2.8 Minimal inhibitory concentration (MIC) determination

To determine the minimal inhibitory concentration (MIC), the disk diffusion assay protocol was followed. A volume of 1 mL from each bacterial suspension was evenly spread onto a solid Mueller–Hinton agar plate. Six sterile paper disks, each 6 mm in diameter, were placed on the surface of the agar. These disks were then saturated with 15 µL of diluted Myrrh extract (MRE) at concentrations of 100%, 50%, 25%, 12.5%, 6.25%, 3.13%, and 1.56%. The plates were incubated at 37 °C for 24 h. The MIC was determined by identifying the lowest concentration of MRE that produced an inhibition zone around the disk after incubation for a 24-h period. Disks of negative controls impregnated with sterile distilled water. Each concentration was tested in replicates, as described by Lima-Filho and de AguiraCorderio (2014) [17].

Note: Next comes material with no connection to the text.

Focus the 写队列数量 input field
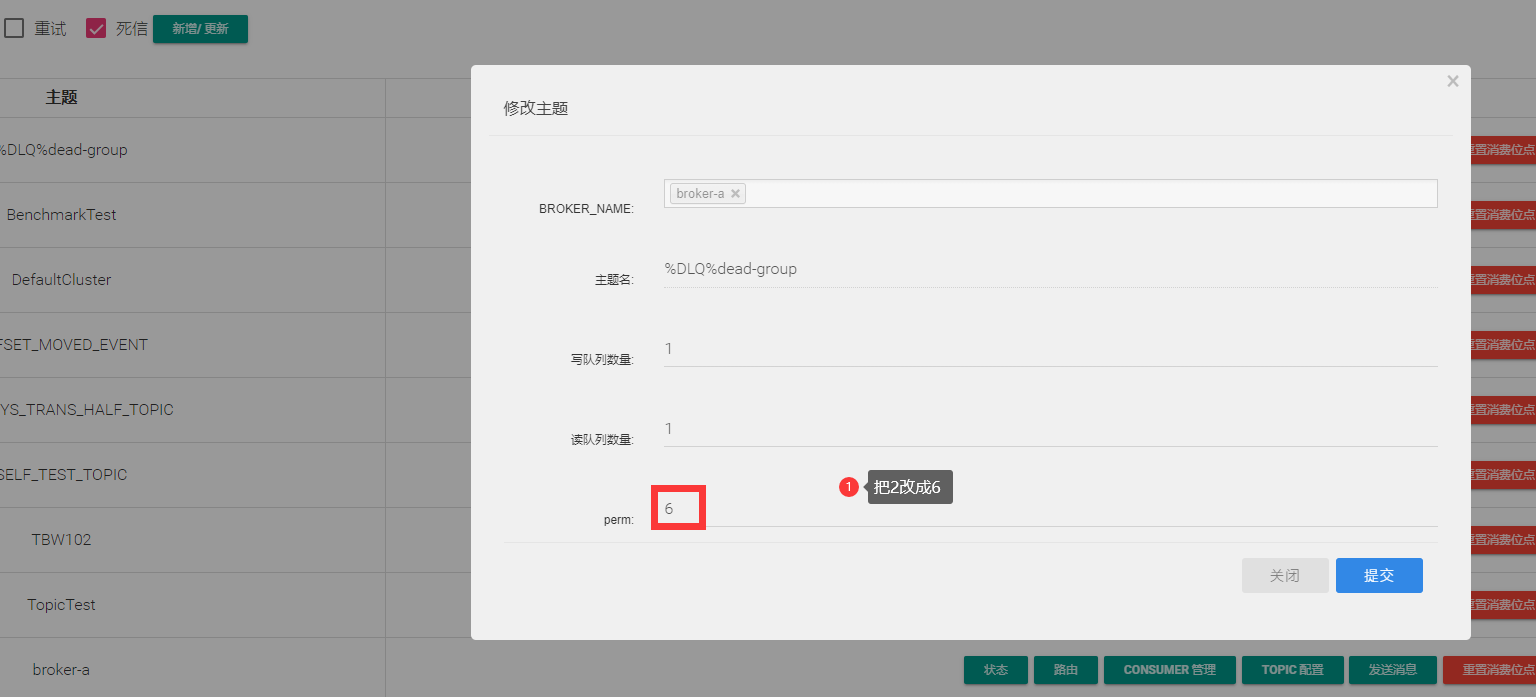 (x=1050, y=349)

2.9 Preparation of Cacao beverage

In preparation for the cacao beverage, all materials utilized in this study underwent a sieving process using an 80-mesh sieve. A homogeneous mixture was prepared by combining white sugar (15%), cocoa powder (7.5%), and non-dairy creamer (6%) with 1.47% of corn starch, 0.03% of salt, and 0.1% of xanthan gum. The mixture was stirred continuously until it achieved homogeneity. 1% of Myrrh extract was incorporated into formula-2 and 0.1% of Sodium benzoate was incorporated into formula-3. A quantity of tap water was added and heated at 80 ± 2 °C for 5 min [18], the formulations of cocoa beverages are presented in Table 1.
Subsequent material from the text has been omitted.